TRY IT: In the listing below, locate the lines that hold "Viewport" and copy them.

--------------------------------------------------

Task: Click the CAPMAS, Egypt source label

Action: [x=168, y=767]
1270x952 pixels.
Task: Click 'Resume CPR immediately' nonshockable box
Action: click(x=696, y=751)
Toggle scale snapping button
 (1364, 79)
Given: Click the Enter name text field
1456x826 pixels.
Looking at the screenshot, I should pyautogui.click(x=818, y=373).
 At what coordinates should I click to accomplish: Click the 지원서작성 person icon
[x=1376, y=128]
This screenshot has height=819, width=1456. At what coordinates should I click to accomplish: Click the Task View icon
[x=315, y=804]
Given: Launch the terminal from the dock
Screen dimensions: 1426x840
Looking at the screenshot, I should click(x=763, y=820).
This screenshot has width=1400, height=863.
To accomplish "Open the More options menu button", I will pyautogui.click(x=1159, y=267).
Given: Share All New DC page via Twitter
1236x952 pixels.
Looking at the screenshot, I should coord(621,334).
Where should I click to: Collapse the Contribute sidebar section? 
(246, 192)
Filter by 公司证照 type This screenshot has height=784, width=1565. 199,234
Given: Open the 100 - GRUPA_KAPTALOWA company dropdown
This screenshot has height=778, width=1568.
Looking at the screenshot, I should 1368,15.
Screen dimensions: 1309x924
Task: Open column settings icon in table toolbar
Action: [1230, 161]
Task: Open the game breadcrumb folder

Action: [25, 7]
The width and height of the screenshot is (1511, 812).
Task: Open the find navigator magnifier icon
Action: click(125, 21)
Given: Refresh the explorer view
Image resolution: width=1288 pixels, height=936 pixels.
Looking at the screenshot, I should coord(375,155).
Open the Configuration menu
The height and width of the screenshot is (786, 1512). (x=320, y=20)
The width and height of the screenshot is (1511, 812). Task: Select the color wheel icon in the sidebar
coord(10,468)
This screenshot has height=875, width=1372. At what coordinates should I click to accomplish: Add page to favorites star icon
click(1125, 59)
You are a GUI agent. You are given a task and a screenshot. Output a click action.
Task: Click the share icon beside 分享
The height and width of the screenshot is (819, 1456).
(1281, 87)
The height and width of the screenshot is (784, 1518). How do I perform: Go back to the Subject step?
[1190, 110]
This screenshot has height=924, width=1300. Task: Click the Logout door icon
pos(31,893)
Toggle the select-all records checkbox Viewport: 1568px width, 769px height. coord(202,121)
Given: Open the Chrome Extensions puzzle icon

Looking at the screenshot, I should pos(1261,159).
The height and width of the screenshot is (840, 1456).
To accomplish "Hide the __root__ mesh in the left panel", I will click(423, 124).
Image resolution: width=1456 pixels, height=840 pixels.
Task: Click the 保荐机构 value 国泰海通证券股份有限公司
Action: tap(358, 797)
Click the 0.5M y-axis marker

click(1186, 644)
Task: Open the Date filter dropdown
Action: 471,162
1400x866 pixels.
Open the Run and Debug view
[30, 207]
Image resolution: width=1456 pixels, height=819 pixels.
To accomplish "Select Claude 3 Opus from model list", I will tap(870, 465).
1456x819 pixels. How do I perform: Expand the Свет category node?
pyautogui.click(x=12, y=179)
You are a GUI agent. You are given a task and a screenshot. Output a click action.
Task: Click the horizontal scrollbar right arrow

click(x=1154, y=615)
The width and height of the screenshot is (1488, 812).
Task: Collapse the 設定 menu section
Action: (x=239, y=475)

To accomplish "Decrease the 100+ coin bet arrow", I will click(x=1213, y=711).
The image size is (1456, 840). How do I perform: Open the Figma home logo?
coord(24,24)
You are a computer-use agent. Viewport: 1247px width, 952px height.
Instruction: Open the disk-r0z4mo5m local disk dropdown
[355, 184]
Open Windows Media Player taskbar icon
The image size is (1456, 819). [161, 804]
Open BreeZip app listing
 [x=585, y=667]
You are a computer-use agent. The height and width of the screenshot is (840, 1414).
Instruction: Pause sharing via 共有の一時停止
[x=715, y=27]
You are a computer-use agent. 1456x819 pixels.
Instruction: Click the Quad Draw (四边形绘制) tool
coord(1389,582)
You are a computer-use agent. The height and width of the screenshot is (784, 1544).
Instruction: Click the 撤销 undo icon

--------------------------------------------------

FINISHED EXERCISE:
Toggle the select-all records checkbox Viewport: 1568px width, 769px height. coord(202,121)
You are a computer-use agent. Viewport: 1247px width, 952px height.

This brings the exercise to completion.